For: Flexible configuration options, good integration with other DbProtect tools
Against: May preclude some customers with specific web application needs
Verdict: A top enterprise-class database security management solution, we rate DbProtect 2007 Recommended

We tested the database vulnerability scanner and central management console. The monitoring component of this product was not part of this group review.
Installation is fairly straightforward. The web-based management console installs on Windows server platforms 2000 and above, and requires MS SQL 2000 or 20005 as the backend. Vulnerability scanning engines can be installed on Windows 2000 Professional, XP or any Windows server platform 2000 or above. Overall, the interfaces are slick and easy to navigate.
This particular product does not target source code, application pages or web services, but is specifically aimed at database servers. It is compatible with all the popular databases that most organisations will use in production.
In our testing, the product performed flawless discovery and auditing of our databases. The list of vulnerabilities and possible configuration weaknesses found within the supported target databases is impressive.

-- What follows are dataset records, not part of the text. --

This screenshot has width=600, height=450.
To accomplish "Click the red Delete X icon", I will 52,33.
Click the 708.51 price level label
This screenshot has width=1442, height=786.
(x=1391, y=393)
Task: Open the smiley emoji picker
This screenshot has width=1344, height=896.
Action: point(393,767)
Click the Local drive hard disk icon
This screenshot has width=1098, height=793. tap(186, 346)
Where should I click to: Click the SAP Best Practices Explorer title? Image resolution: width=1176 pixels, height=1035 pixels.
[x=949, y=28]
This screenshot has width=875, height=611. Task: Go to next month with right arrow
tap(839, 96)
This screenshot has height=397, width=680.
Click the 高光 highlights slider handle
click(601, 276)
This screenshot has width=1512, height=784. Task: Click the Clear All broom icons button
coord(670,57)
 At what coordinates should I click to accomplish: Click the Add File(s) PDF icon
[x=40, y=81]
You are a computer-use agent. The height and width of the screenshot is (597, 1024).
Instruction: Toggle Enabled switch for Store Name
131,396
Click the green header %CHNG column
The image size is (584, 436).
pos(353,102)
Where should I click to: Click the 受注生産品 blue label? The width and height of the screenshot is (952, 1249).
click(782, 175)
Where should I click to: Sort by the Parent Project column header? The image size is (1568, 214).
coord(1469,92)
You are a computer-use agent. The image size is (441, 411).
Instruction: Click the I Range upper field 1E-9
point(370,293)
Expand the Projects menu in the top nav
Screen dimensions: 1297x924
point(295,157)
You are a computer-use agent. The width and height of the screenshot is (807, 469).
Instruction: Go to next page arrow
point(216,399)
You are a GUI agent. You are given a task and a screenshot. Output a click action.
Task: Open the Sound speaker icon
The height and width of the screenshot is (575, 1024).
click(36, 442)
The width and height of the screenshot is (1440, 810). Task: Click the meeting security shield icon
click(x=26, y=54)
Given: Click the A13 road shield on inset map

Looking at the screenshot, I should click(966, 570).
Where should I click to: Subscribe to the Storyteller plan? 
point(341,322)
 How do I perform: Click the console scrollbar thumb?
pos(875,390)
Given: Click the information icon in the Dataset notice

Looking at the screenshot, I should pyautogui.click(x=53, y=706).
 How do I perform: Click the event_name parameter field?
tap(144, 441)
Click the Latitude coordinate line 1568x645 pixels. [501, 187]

The centralised management and role based access control over user privileges provides true enterprise-management capabilities. Reporting and compliance templates are top-quality, along with very flexible tuning and customisation. Non-intrusive penetration testing is a nice value-added feature.
Documentation is in PDF format and is useful, containing a good mix of text and screenshots. However, screenshots within the help files are often difficult to read and sometimes even illegible, which somewhat reduces their usefulness.
Pricing for DbProtect starts at US$3,000 for each database instance. The overall cost will be exponentially higher for larger environments that often contain numerous unique development, test and production database instances.
Pricing is on the high side because of the inclusion of database monitoring within DbProtect, which we did not test for this review.